Hoogkarspel (West Frisian: Hougkarspel) is a village in the municipality Drechterland, located in the north west of the Netherlands, in the province of North Holland and the region of West-Frisia. The name derives from the words hoog (Dutch for "high") and kerspel, a Middle Dutch word for parish.
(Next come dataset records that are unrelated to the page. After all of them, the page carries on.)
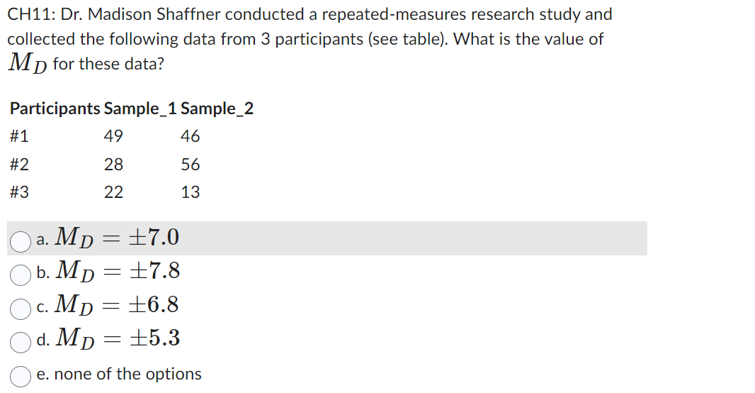This screenshot has height=393, width=755.
Task: Click the Sample_1 value 49
Action: click(x=113, y=136)
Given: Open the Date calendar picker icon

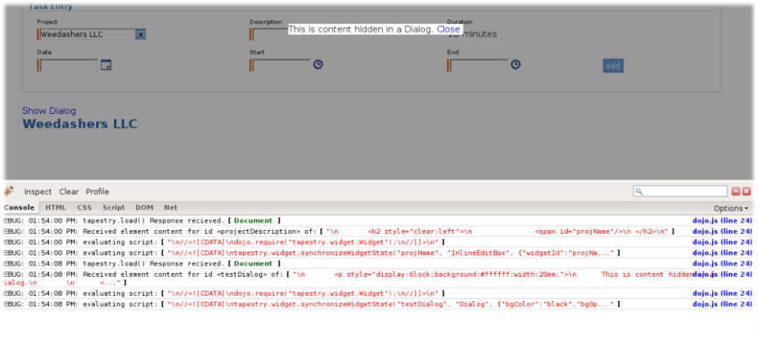Looking at the screenshot, I should pos(106,65).
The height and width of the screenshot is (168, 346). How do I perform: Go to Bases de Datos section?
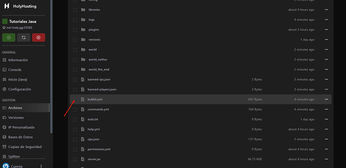pyautogui.click(x=20, y=137)
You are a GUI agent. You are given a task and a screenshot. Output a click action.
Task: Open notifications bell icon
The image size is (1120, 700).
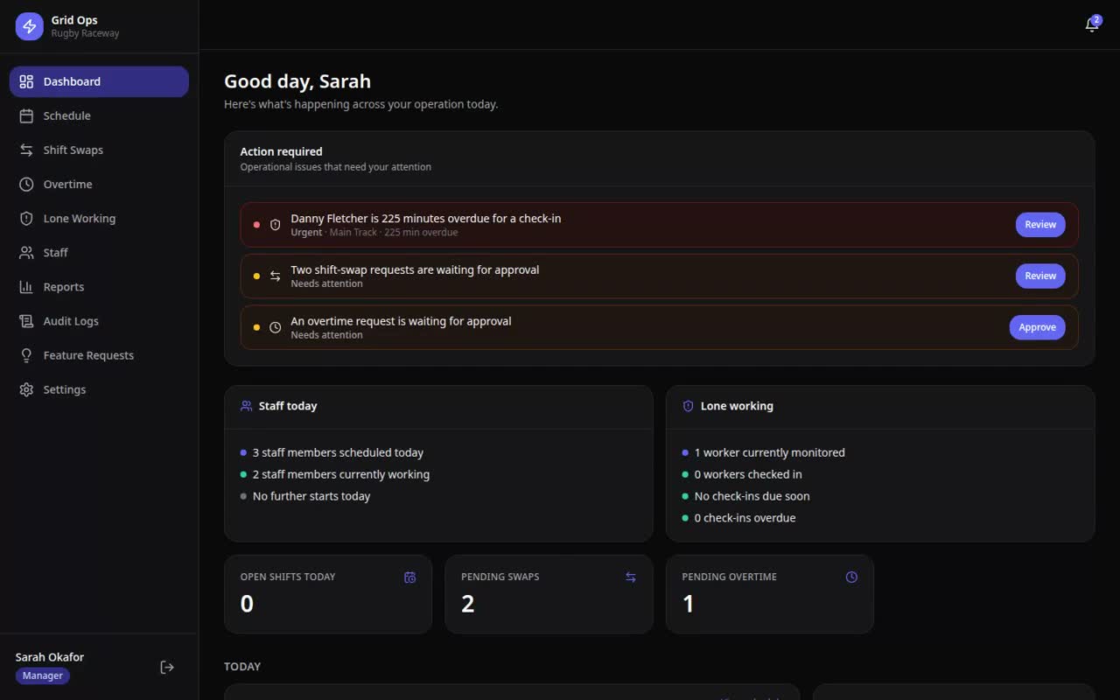[1092, 25]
Hoogkarspel was a separate municipality until 1979, when it was merged into the new municipality of Bangert, which has been renamed to Drechterland in 1980.

==Transportation==
There is a railway station, Hoogkarspel, with half-hourly connections to Hoorn, Amsterdam and Enkhuizen.

== Archeology ==
The so-called Hoogkarspel culture is an important part of the Elp culture, a culture of the Bronze Age dating from approx. 1800-800 BC. In the 1960s remains were found of a tumulus behind the Hoogkarspel water tower, and remains of an agricultural settlement were discovered in the 1970s, dating from 1000 BC. Two periods are identified, Hoogkarspel-I (1400-1100 cal BC) and Hoogkarspel-II (800-400 cal BC). Earthenware found in the area is divided into old and young, following the influential publication by R. W. Brandt in 1988.

South-west of the former "Medemblikker Tolhuis" (Medemblik tollbooth) remains of a mound from the late Bronze Age were found. The Medemblik tollbooth was a tollbooth next to a well maintained road to the city Medemblik, and this road still exists.